Abstract illustration depicting delayed AI security policy with suspended document and fragmenting security symbols

The Trump administration has postponed an executive order requiring pre-release government security reviews of artificial intelligence models, with the president citing concerns that specific language in the draft could hinder American AI leadership, according to TechCrunch AI.

The decision marks a significant departure from stricter AI governance approaches and introduces fresh uncertainty into the regulatory landscape as major technology firms prepare to deploy increasingly capable foundation models throughout 2026.

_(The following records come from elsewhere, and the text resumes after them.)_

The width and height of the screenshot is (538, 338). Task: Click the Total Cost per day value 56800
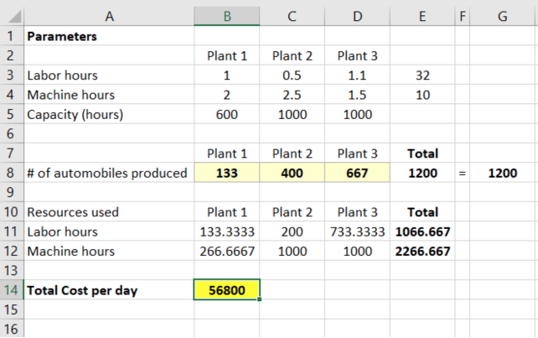click(x=227, y=290)
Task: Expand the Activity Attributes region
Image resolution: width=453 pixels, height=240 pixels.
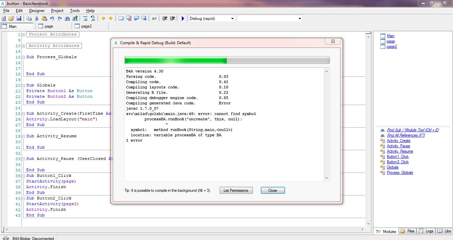Action: pos(24,46)
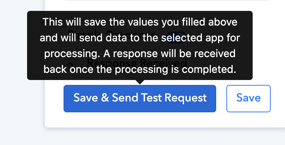Image resolution: width=285 pixels, height=145 pixels.
Task: Collapse the Response Received chevron icon
Action: point(70,64)
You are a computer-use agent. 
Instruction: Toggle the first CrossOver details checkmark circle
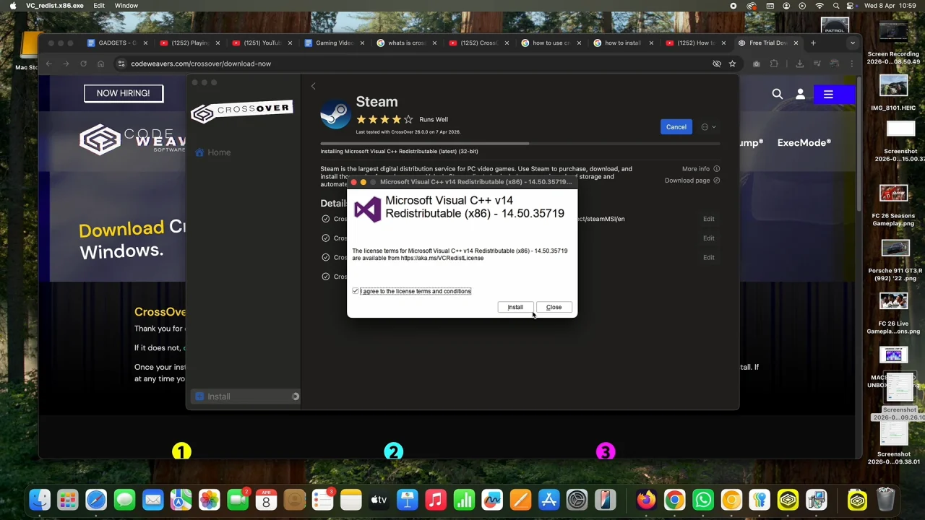pos(325,218)
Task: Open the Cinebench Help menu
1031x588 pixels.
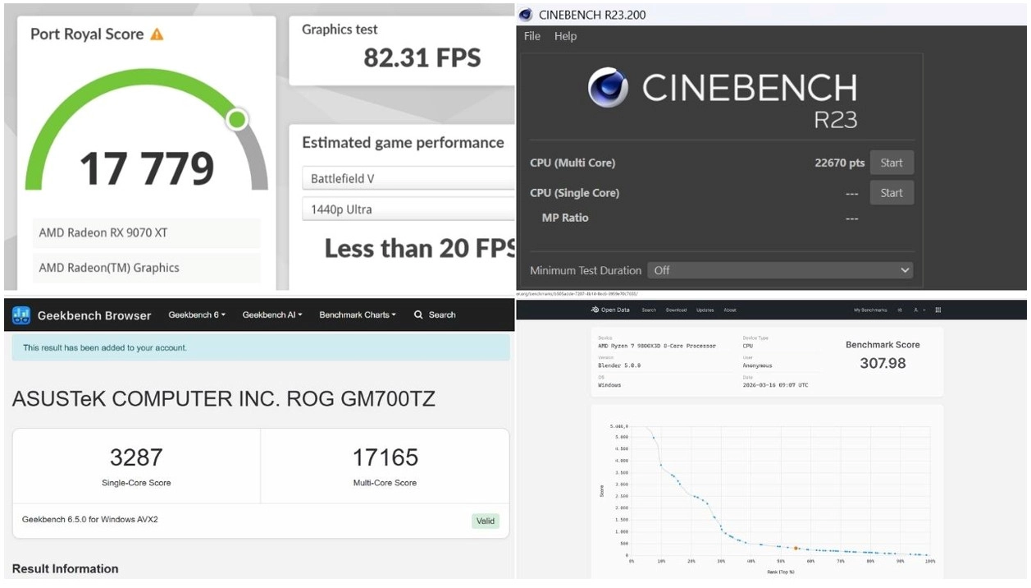Action: pos(565,36)
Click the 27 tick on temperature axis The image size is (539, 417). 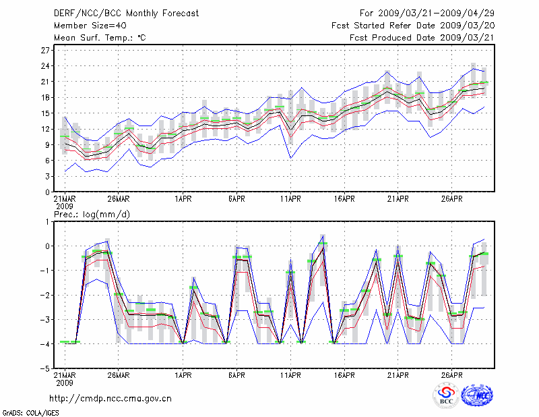click(46, 51)

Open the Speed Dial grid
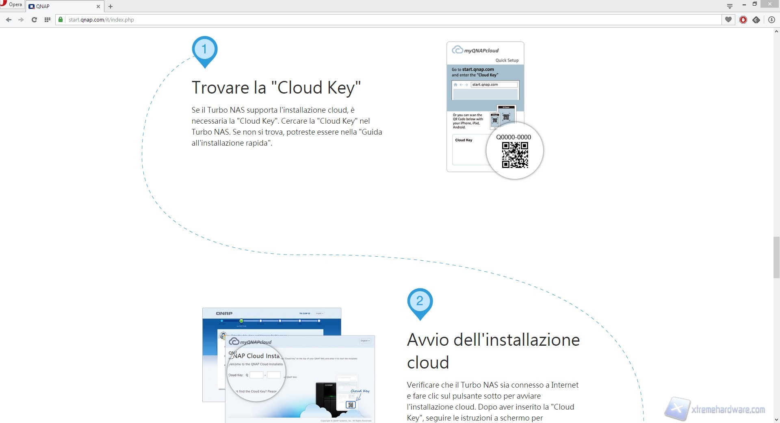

According to the reporting, Trump specifically objected to language in the draft order, stating he did not want to “get in the way of that leading” — an apparent reference to maintaining US dominance in AI development. The administration has not provided a revised timeline for the order’s implementation.

The delayed executive order would have required AI developers to submit models for government security assessments before public release, a measure intended to identify potential national security risks, including capabilities that could be exploited for cyberattacks, biological weapons development, or other malicious purposes.

Regulatory vacuum emerges

The postponement creates a governance gap at a critical juncture. OpenAI, Anthropic, Google DeepMind, and other leading labs are preparing to release models with significantly enhanced capabilities over the coming months. Without mandatory pre-release reviews, these systems will reach market subject only to voluntary company commitments and existing sectoral regulations.

The decision follows the Trump administration’s January 2025 revocation of President Biden’s October 2023 executive order on AI safety, which had established reporting requirements for developers of large-scale models. That order mandated that companies training models using more than 10^26 floating-point operations notify the government and share safety test results.

Industry groups had lobbied against prescriptive pre-release review requirements, arguing they would slow innovation and place American firms at a competitive disadvantage relative to Chinese developers operating under different constraints.

Business impact

The delay represents a clear win for major AI developers, who gain operational flexibility and faster time-to-market for new models. Firms including OpenAI, Anthropic, and Google can now proceed with product launches on their own timelines, subject only to voluntary safety commitments.

Conversely, AI safety organisations and national security advocates lose a potential mechanism for systematic risk assessment. The absence of mandatory government review shifts responsibility for identifying dangerous capabilities entirely to company internal processes, which vary significantly in rigour and transparency.

For enterprise customers, the regulatory uncertainty complicates risk management. Without government-validated security assessments, organisations deploying frontier AI models must conduct their own due diligence or rely on vendor assurances.

Capital markets have responded positively to signals of lighter-touch AI regulation, with public AI-focused equities gaining ground on expectations of reduced compliance costs and faster commercialisation cycles.

International implications

The US approach now diverges sharply from the European Union’s AI Act, which entered into force in August 2024 and imposes strict requirements on high-risk AI systems, including conformity assessments before market placement. This regulatory fragmentation creates compliance complexity for firms operating across jurisdictions.

China’s approach combines state oversight of large models with aggressive support for domestic champions, whilst the UK has maintained a sector-specific, principles-based framework. The absence of US federal requirements may accelerate calls for international coordination mechanisms, though prospects for binding agreements remain limited.

What comes next

The administration’s next moves on AI governance will be closely scrutinised. Industry observers will watch for whether revised executive order language emerges that addresses Trump’s stated concerns whilst preserving some oversight mechanism, or whether the administration opts for a purely voluntary framework.

Congressional action remains possible, with bipartisan interest in AI safety legislation, though deep divisions over the appropriate regulatory approach make comprehensive federal legislation unlikely in the near term.

The delay underscores the tension between maintaining technological leadership and managing emerging risks — a balance that will define AI governance debates as model capabilities continue their rapid advance.